Go through the records below and copy out every line holding "agent".

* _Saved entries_
........
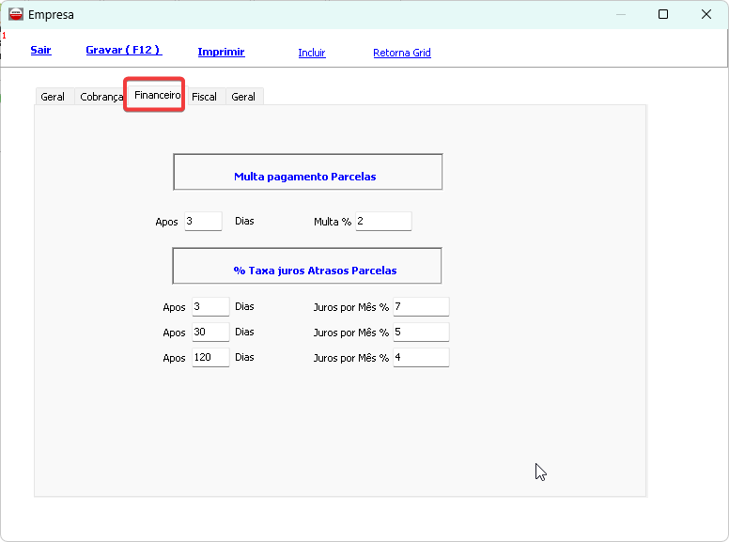This screenshot has width=729, height=542.
Task: Click the Incluir link
Action: click(312, 53)
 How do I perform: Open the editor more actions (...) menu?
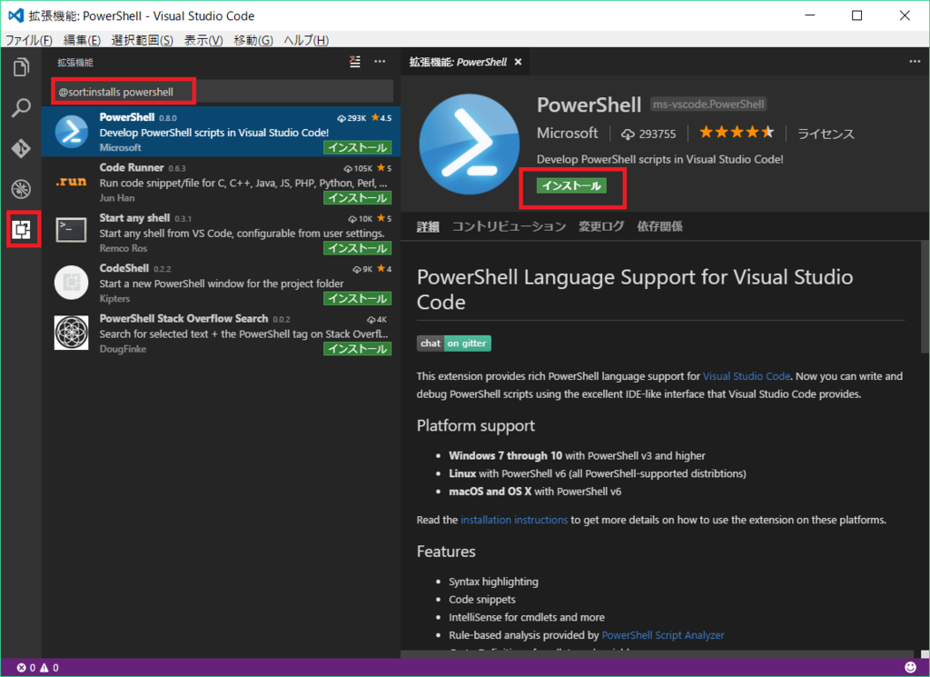tap(914, 61)
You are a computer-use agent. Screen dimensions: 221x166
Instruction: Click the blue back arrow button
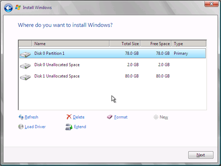coord(8,8)
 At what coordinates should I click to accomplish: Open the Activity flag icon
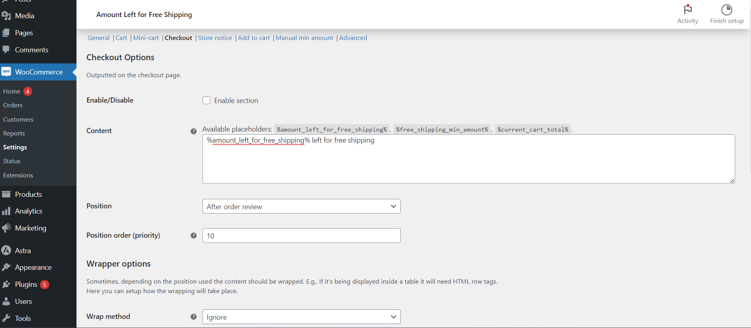click(x=688, y=10)
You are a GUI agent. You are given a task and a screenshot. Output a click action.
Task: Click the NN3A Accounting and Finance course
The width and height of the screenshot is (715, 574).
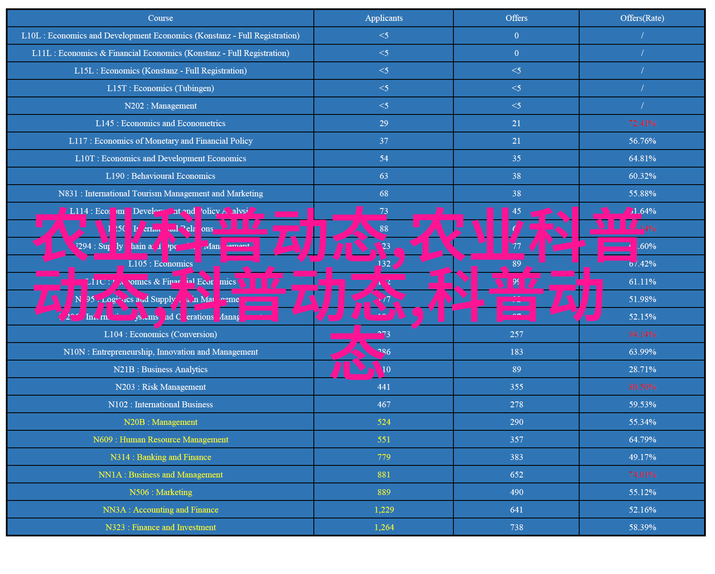click(160, 510)
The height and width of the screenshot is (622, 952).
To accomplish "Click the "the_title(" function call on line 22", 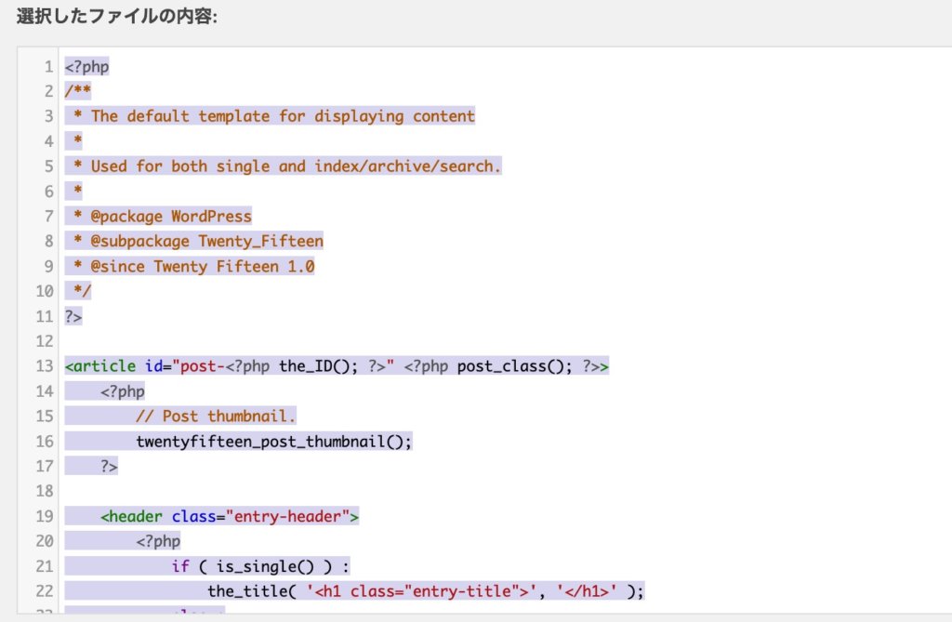I will tap(247, 592).
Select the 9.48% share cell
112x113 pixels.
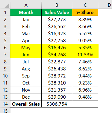(85, 97)
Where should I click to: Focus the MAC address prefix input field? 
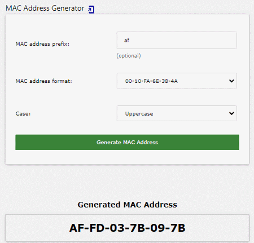coord(177,40)
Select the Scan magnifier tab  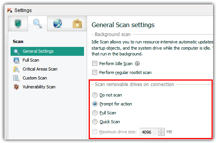click(37, 24)
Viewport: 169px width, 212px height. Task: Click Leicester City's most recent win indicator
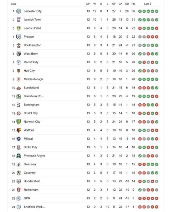[x=157, y=11]
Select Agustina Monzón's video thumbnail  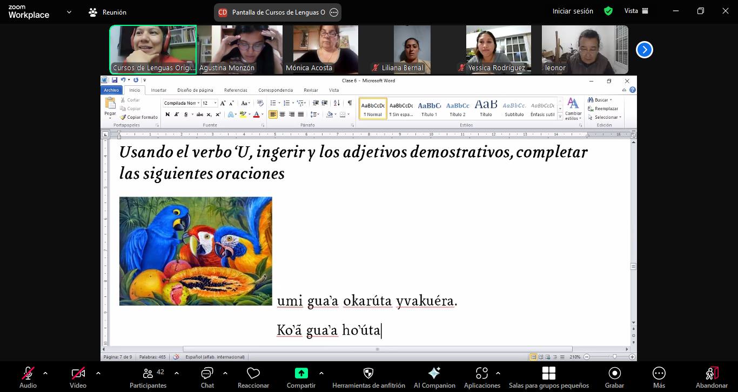[239, 50]
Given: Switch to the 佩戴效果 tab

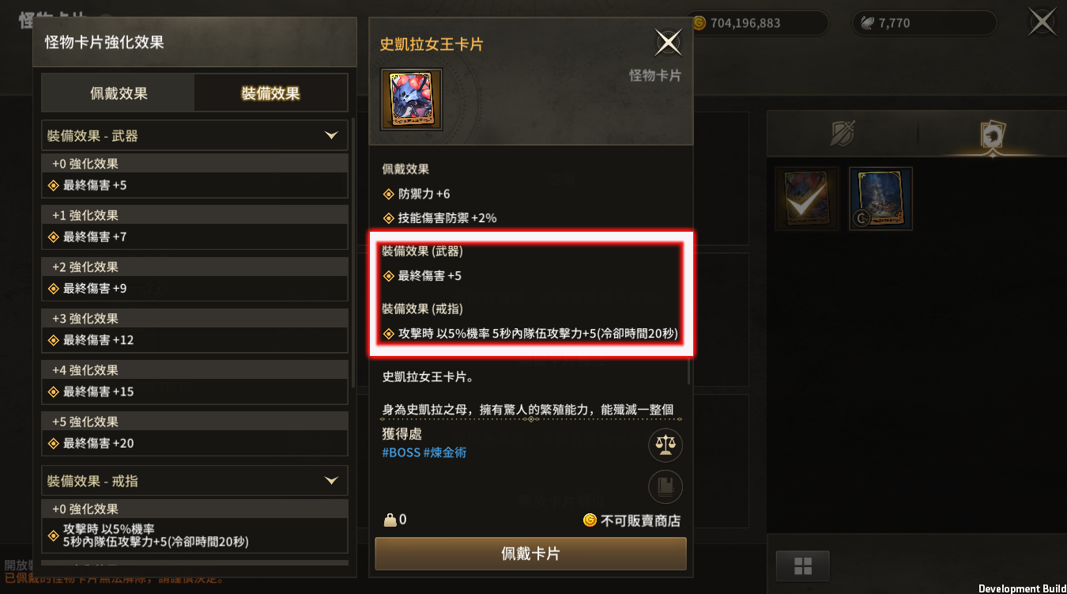Looking at the screenshot, I should point(119,93).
........
* _Solution for this task_
You are a computer-use agent. Screen dimensions: 221x166
You are a GUI agent. You are given a task and a screenshot. Output a click action.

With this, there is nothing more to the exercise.